Little by little he started to get it, but it was still difficult to move his understanding of digital devices out of the realm of magic. This felt like parental failure on my part.

I believe one of the most important ideas we can spark in kids is that everything non-natural is made by people, is the product of people’s work, and is an expression of an accumulation of ideas. Someone invented that milk carton. That mirror is the product of hundreds of years of history. The letters in that text on the screen were drawn by someone.

I like telling my kids about my abuelito; he was a shoemaker. I would drive around Monterrey with him in his big black Buick and we would source animal hides for leather, nails, wood for heels, rubber, and so on. Men would carve the forms of feet out of blocks of wood. Piece by piece the shoe would take part around it. When a new line of shoes was designed he would have people try them on to see how they felt. “A good shoe should feel invisible,” he said. My job was to take the finished shoes and put them in boxes with tissue paper printed with his bright red rooster logo and a certificate of quality. The paper had to be wrapped around the shoes just so. “Everyone is happy to get new shoes,” he used to say, “make opening the box something special.”

This story is useful for explaining to kids how software is made. Instead of nails and leather we use logic to connect pictures and sounds to sensors. The sensors detect our touch, and when we are successful, the machinery feels invisible.
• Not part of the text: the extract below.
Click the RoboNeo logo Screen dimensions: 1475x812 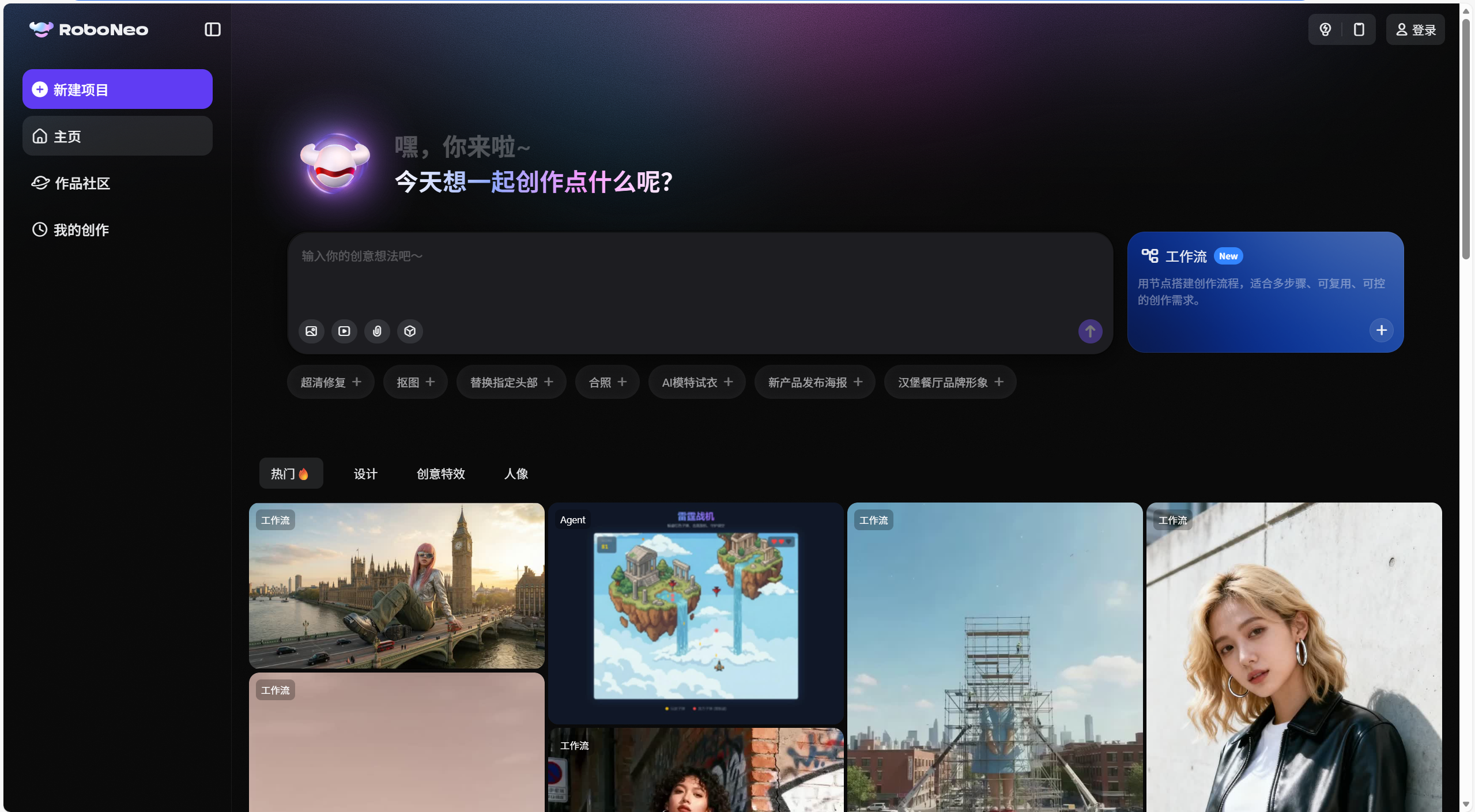coord(89,29)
A zoo built with Tinker Toys and blocks

Kids, I believe, have an innate desire to make things. Every modern generation has had its version of building toys: wooden blocks, Tinker Toys, Erector Sets, the original square Lego, and Minecraft. Each toy gives kids a set of construction materials with few restrictions on what they can do with them. The code that builds software, in some ways, is the ultimate building block.

A zoo built in Minecraft

When I was nine my parents brought an Apple][ into our house and it changed my life. Back then there wasn’t much to do on those machines unless you learned to code. But the source — of most of the programs available — was visible. From that, I figured out how to change the colors of Steve Wozniak’s Brick Out. Suddenly, I had power over this hard-to-understand machine.
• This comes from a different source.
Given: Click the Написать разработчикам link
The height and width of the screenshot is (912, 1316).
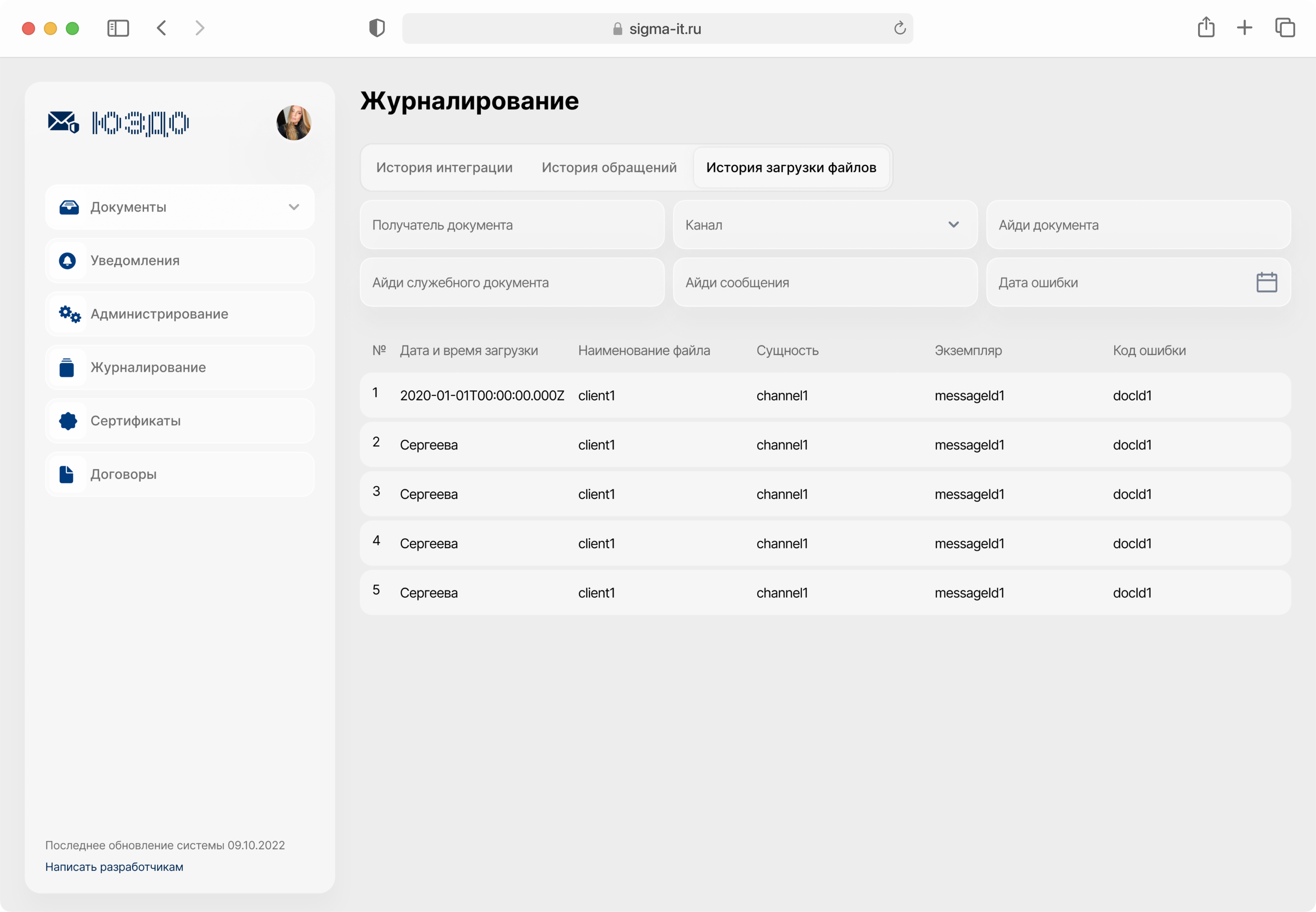Looking at the screenshot, I should point(114,867).
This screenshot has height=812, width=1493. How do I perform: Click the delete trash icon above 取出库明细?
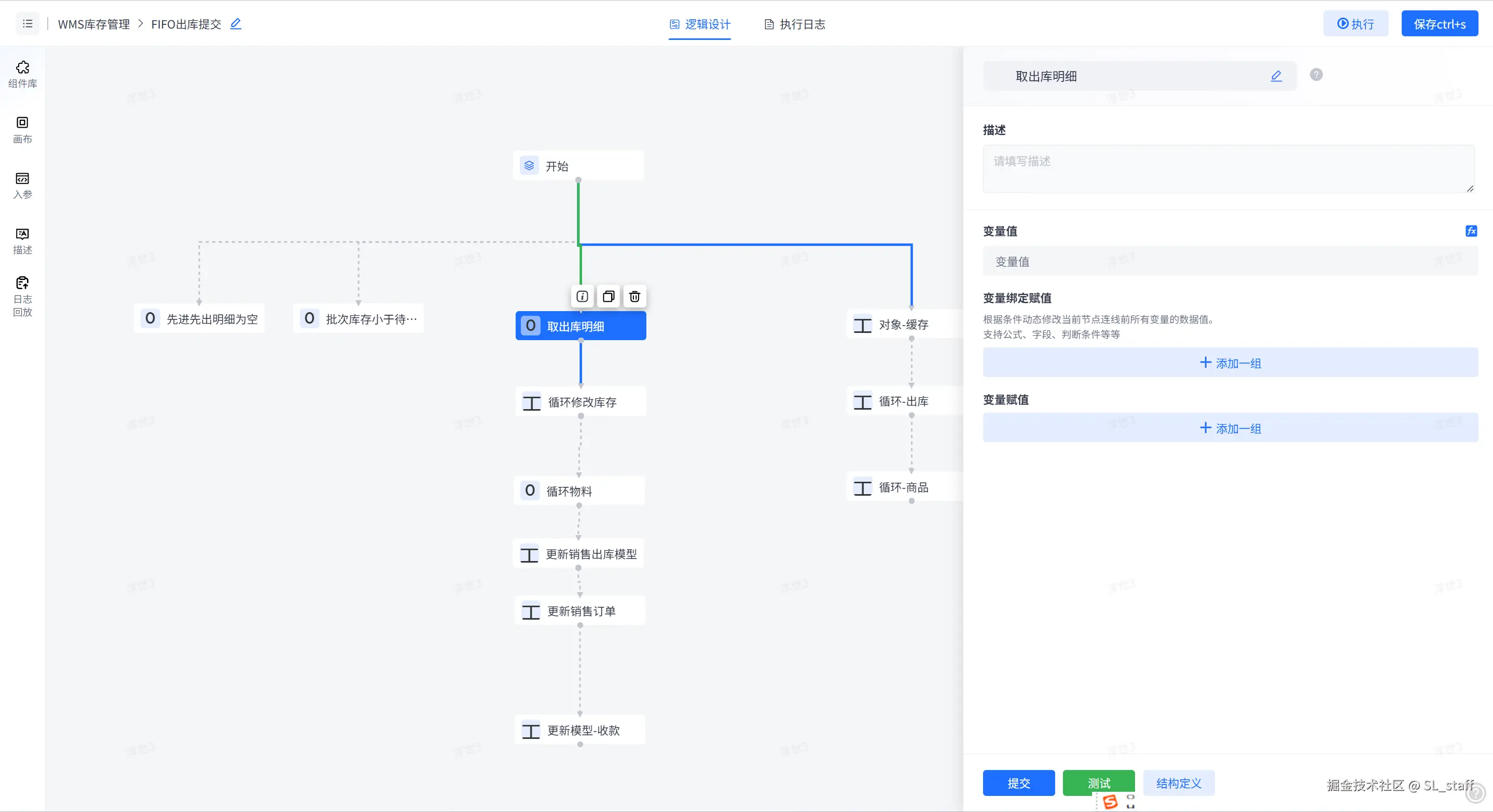pyautogui.click(x=634, y=297)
The generation that built the internet had the same experience with view source back when most websites were relatively simple HTML. I remember the first time I looked at a site with CSS and started to understand what was possible. My mind was blown.

One of the unintended consequences of building better software, and a better web, is that it’s very hard for kids to pop the hood. Mobile devices are black boxes and the software to program apps is sophisticated beyond the comprehension of most 10-year-olds. Similarly the web is no longer a series of simple interlinked HTML pages. Those pages are now essentially programs that talk to each other via APIs. There is no view source in the games and sites kids use every day.
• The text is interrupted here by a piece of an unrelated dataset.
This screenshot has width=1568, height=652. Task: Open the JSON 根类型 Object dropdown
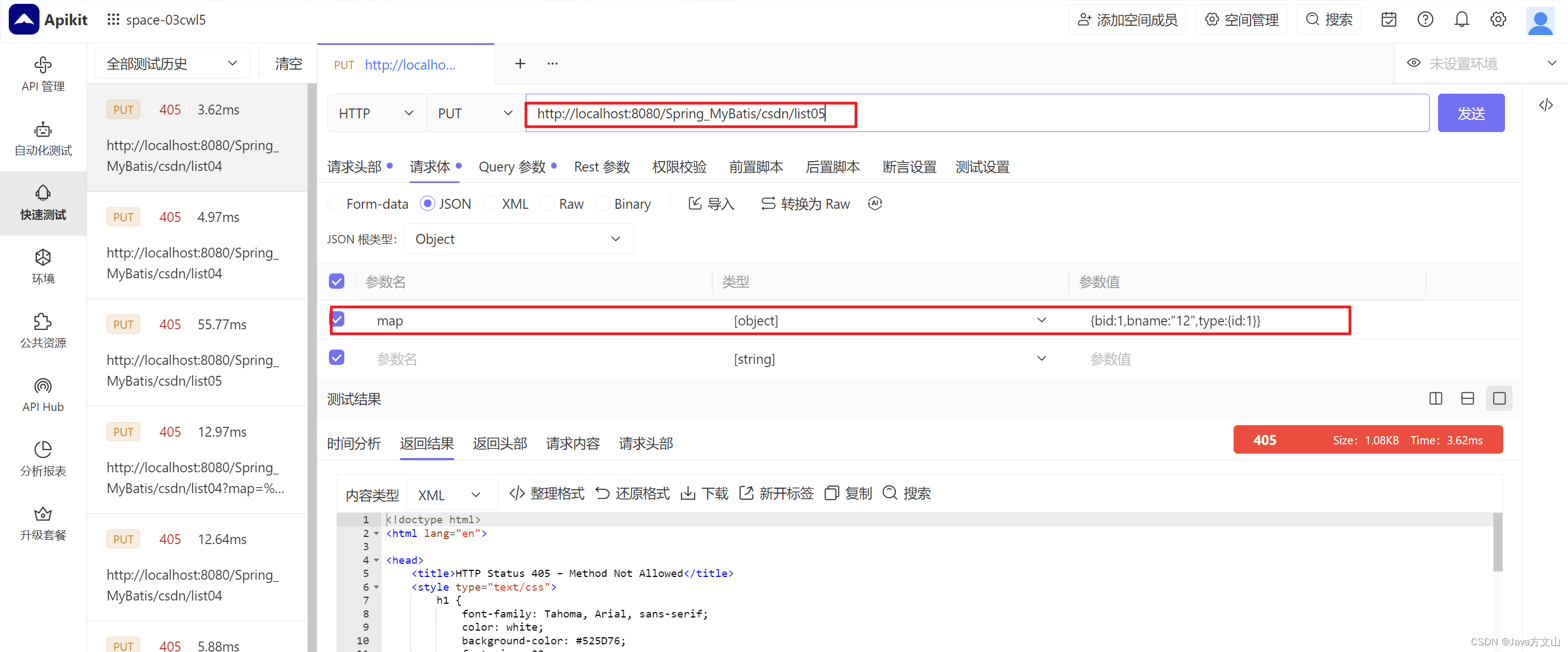coord(518,238)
As a counter to this, programming languages directed at kids are built on the idea of viewing source and forking. Scratch and Hopscotch both have vibrant communities dedicated to imagining, creating, publishing, sharing, and forking. These languages offer kids a way into essential concepts in programming.

At Tinybop, we wanted to add to this vocabulary. We wanted kids to understand the touch points between people and machines. The result is The Everything Machine app. The app turns the phones and tablets in kids’ hands inside-out and gives them access to the hardware. We combined elements of physical programming and logic, married them to all the sensors on iOS hardware, and wrapped everything up in an easy-to-use set of virtual blocks. The combination is incredibly powerful. Watching kids play with the app, I’ve seen them go from building simple flashlights triggered by darkness to elaborate prank machines that involve several devices.

We hope to fundamentally change the way kids see their devices and the software on it: from something they can use to something they can build. I knew we were on to something when one of our young beta testers asked if we could install The Everything Machine on his family’s iPad. “Why?” I asked. “There are just so many things I want to try to make.”